Oh, Lisbon. You da shizz. 
  • Zapata – No frills seafood haven. Best to make a reso or sneak in right at 7pm when this spot opens up. 
  • BytheWine –  Lovely, lovely spot to try tons of wines and delish small (or big) bites. Service is on point and oh so friendly. 
  • Brilhante – Awesome open concept kitchen smack in the center of the bar-like set up in the middle of the room. Date night! Scallops were to die for. 
  • A Venda Lusitana – Super cute ambiance, and clearly tons of pride in what’s being served up at this joint. Musts: gobs of wine, octopus, pork cheeks. 
  • Javà Rooftop -Given my affinity for tequila shots – everywhere – I can’t speak to the cocktail program, but a few friends said the old fashioned was legit. Very cute space, and likely always pretty packed.
  • Amaru! – We went for drinks. When we needed none. This spot has a special place in my heart for allowing me to DJ… and maintaining a strong long and found program. 
  • Manteigaria – Pasteles de nata mmmmmmm. 
  • Odaan – We’ll pop by this very well rated Nepalese grub spot on our next rendezvous. 
  • The Bifanas of Afonso – This place comes highly recommended and will be a future adventure. 
  • A Casa do Bacalhau – House of cod, a popular Portuguese delicacy, mmm.
  • Pensào Amor – A former brothel, several locals boasted about this place. Perfect for a girls’ night out. 

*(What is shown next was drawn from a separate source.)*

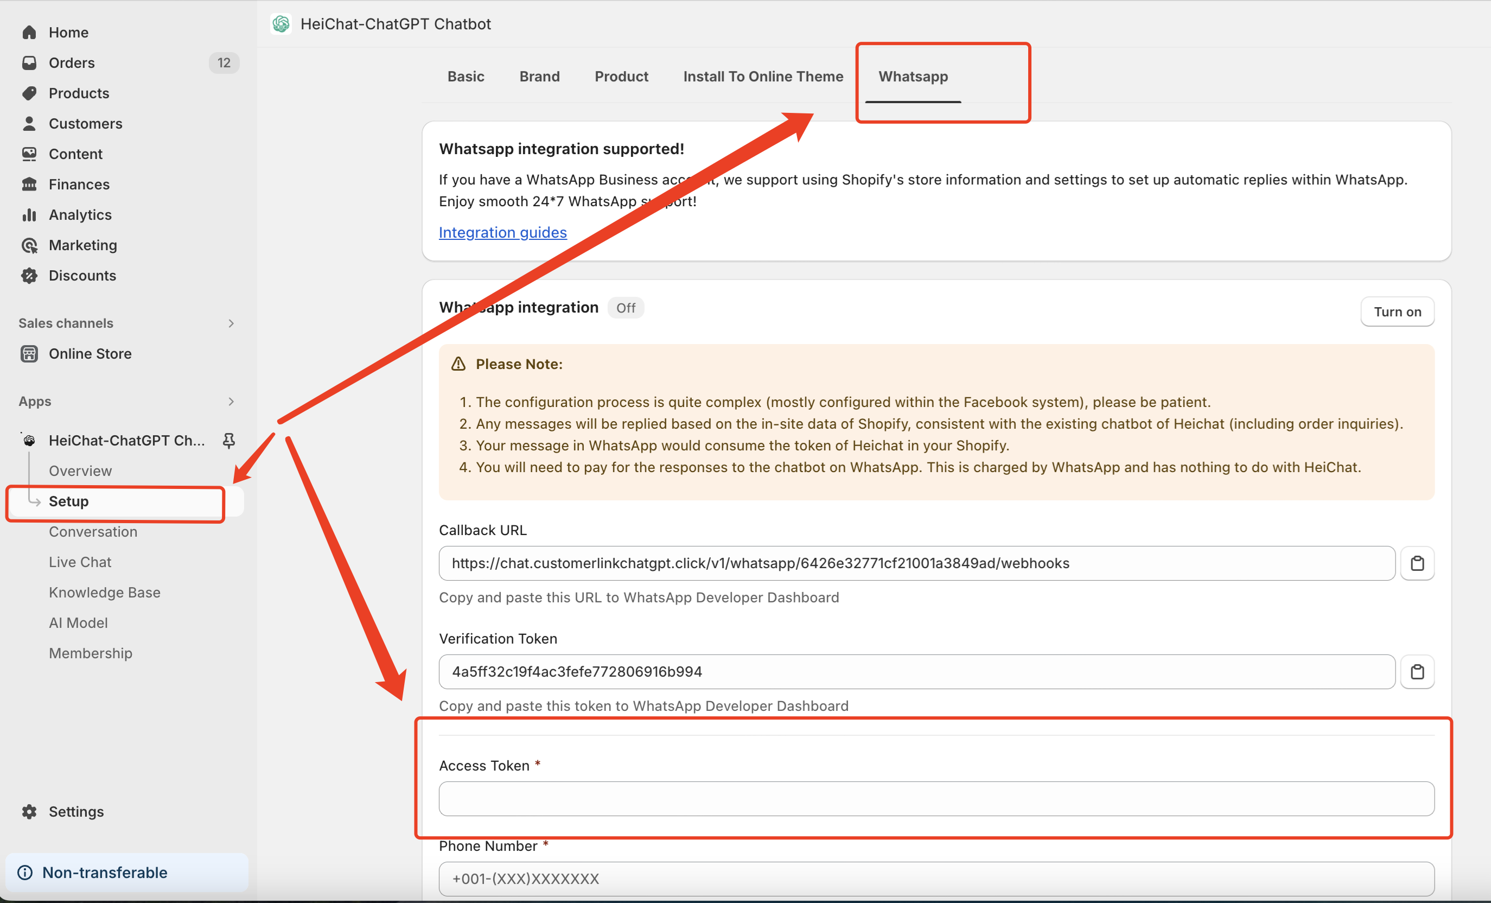Click the Discounts badge icon

(x=29, y=275)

lisbon HOTEL (#4) REVIEW – heritage avenida liberdad

$244/first Saturday night in Lisbon, and $168 for the following. 


  • Perfectly positioned for exploring tons of delectable joints.
  • Beautiful and well kept. Many thoughtful touches.
  • Small but nice gym.
  • Same deal on the pool.
  • Solid breakfast.
  • Treats available all day, including delish tarts, awesome variety of tea, and port. 
  • $6 Bolt ride from the airport. ~25 minutes.


  • Not a one.

I love this place. 

El Fin.

I will move to Lisbon. Loved it oh. so. much.

Morocco was unexpected. Absolutely a sensory overload. But not one we’ll be running back to. In many ways, it was just what we needed. A slow paced, food (and not drink) centric mecca of goods and spices that didn’t mirror the hustle and bustle of our everyday lives in any recognizable way. 

Will we be back? To Portugal, yes. Soon. Booking flights… now.

I Belong Here



  1. John Truesdell

    Meeting you both was fantastic! The tequila aftermath the following day was definitely worth it. Avanti.

    Looking forward to seeing you in Chicago and exchanging travel stories, and obviously more Tequila shots. Again, Avanti. Haha.

    Also have to agree, loved Lisbon. By far my favorite of our travels.